BEGIN
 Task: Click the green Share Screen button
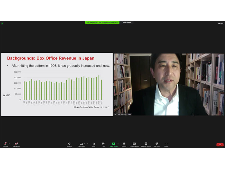pos(114,144)
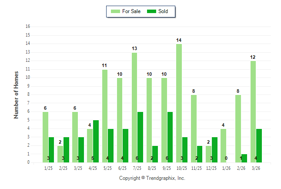Screen dimensions: 281x189
Task: Select the 9/25 Sold bar
Action: [x=170, y=137]
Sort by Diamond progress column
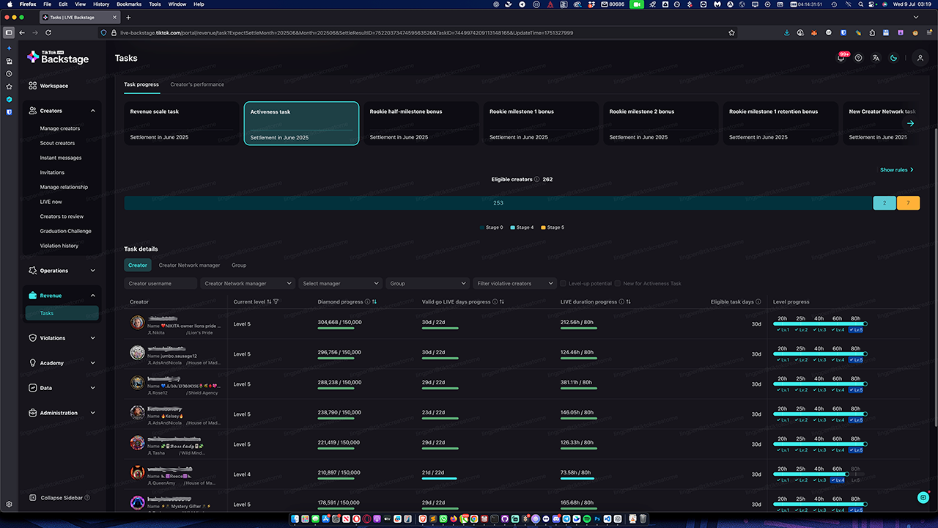Viewport: 938px width, 528px height. [375, 302]
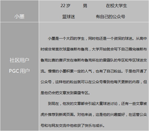
Task: Click the line starting 到现在,他发的文章
Action: pos(97,104)
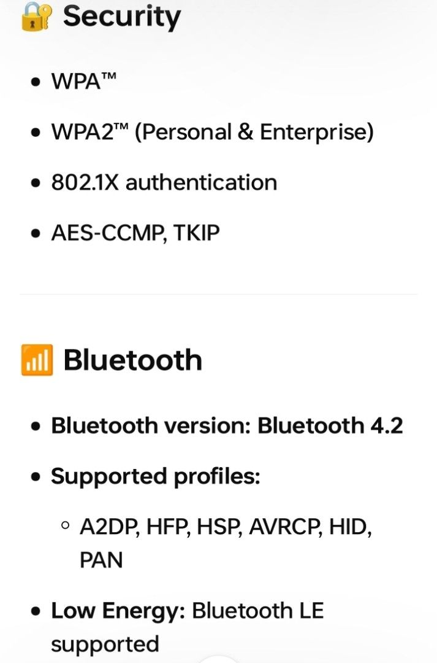Viewport: 437px width, 663px height.
Task: Click the word PAN in profiles list
Action: pos(101,560)
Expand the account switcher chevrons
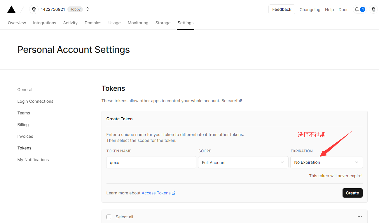Image resolution: width=379 pixels, height=223 pixels. (x=88, y=9)
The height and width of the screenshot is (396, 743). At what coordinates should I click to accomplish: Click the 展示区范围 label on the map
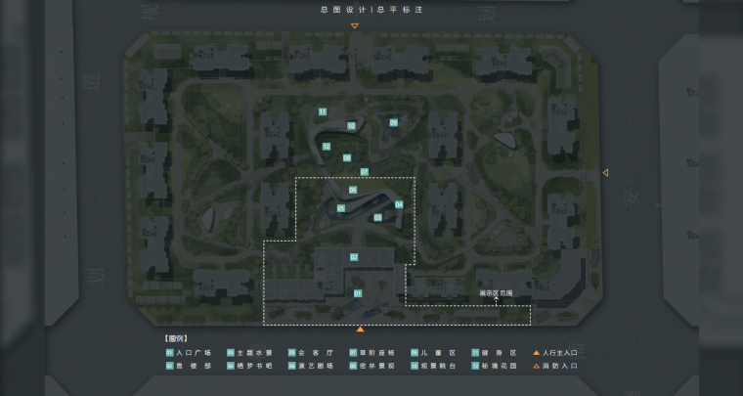[x=497, y=292]
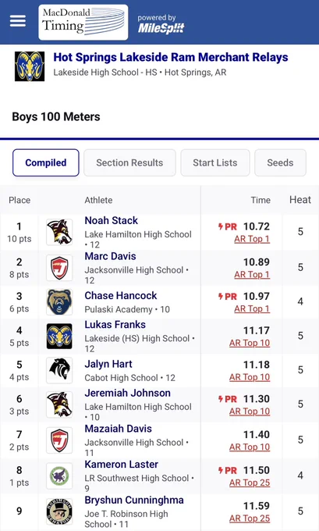Open Bryshun Cunninghma's athlete profile
Screen dimensions: 319x531
pyautogui.click(x=134, y=500)
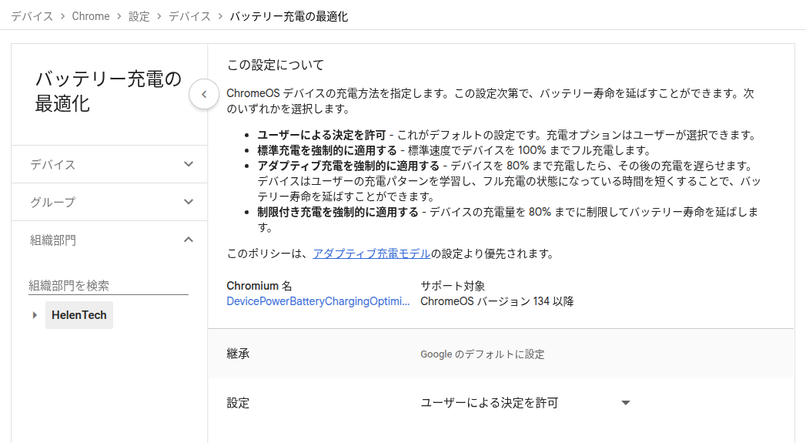Expand the デバイス section chevron in sidebar

[x=189, y=164]
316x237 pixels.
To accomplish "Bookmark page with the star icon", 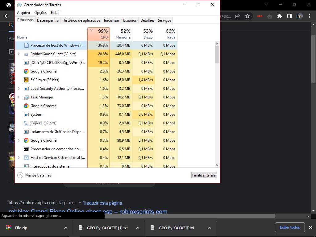I will [247, 16].
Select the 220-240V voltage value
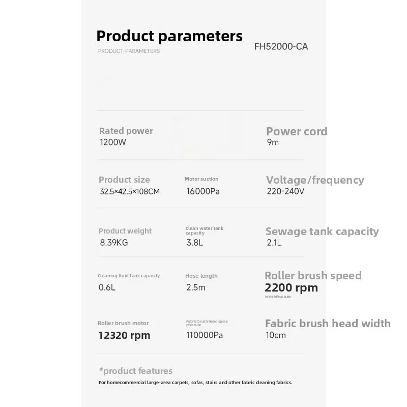Viewport: 407px width, 407px height. (x=285, y=192)
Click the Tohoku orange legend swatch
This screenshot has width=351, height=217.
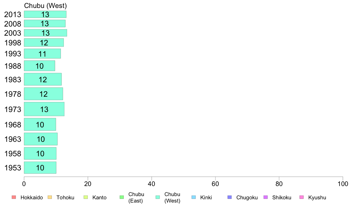tap(50, 197)
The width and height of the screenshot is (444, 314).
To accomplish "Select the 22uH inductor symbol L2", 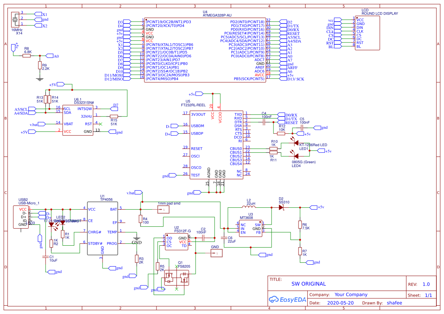I will point(249,207).
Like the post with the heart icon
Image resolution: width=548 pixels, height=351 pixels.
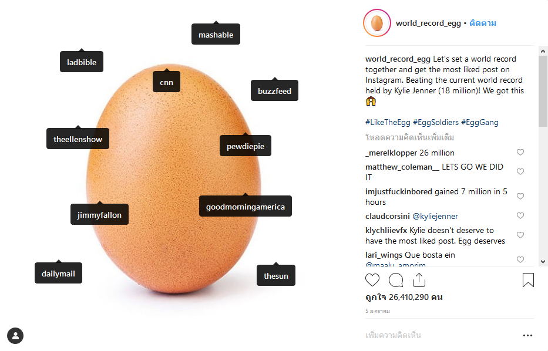372,280
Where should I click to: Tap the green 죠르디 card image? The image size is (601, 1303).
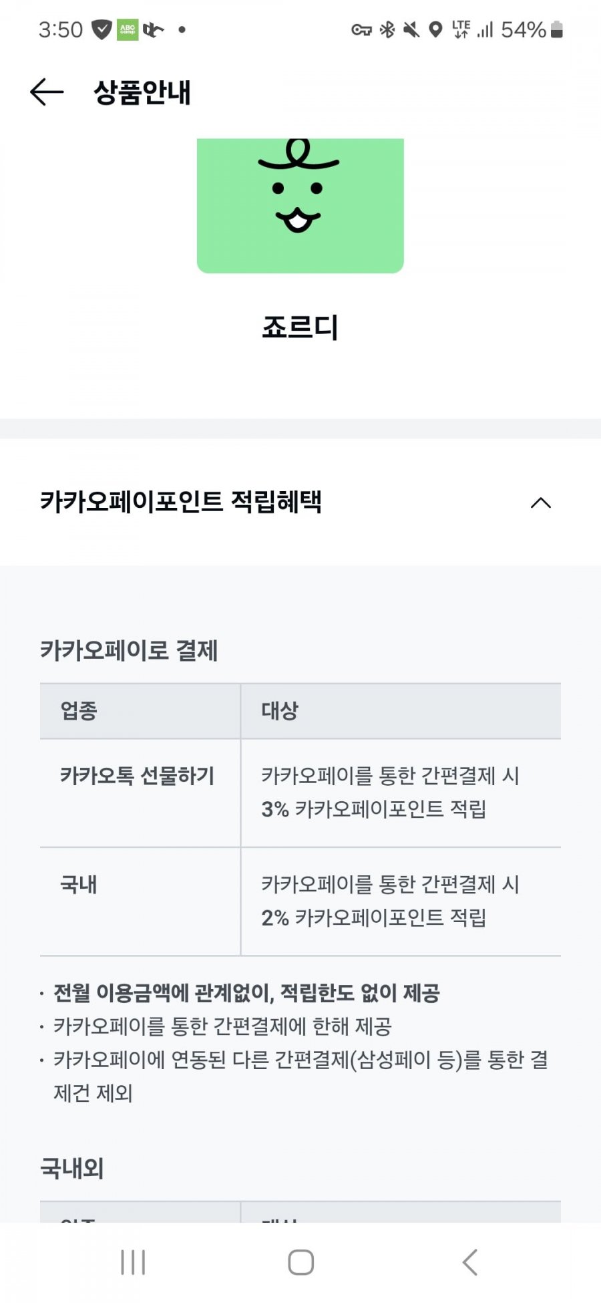301,206
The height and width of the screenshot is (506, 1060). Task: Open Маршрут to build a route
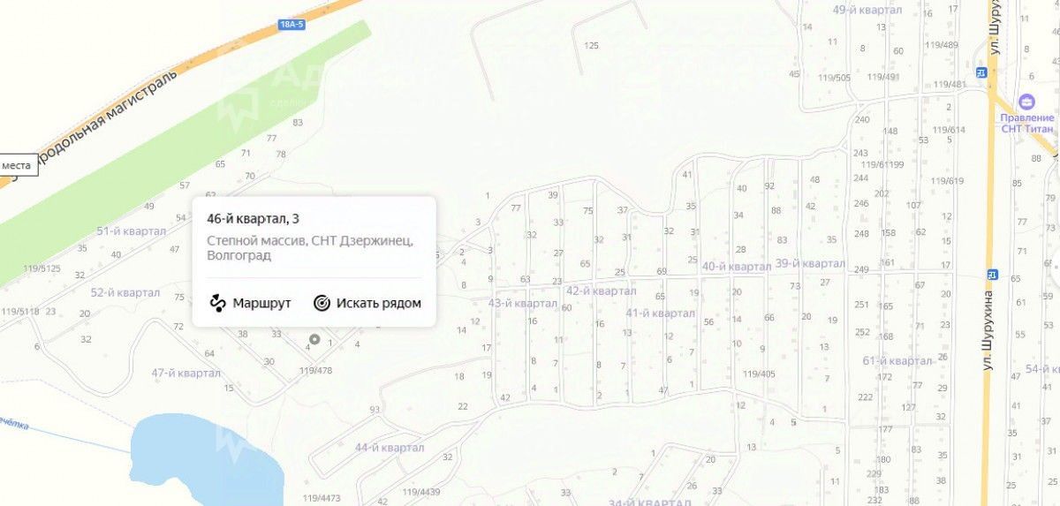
END
WORK ORDER
Your answer must be the exact lines from the one containing "Like the post with the heart icon" through the last line of the records above, with both included and no pictures.

ANSWER TO THE EXERCISE
Like the post with the heart icon
Image resolution: width=548 pixels, height=351 pixels.
372,280
Where should I click to: Tap the green 죠르디 card image? The image size is (601, 1303).
301,206
The height and width of the screenshot is (506, 1060). Task: Open Маршрут to build a route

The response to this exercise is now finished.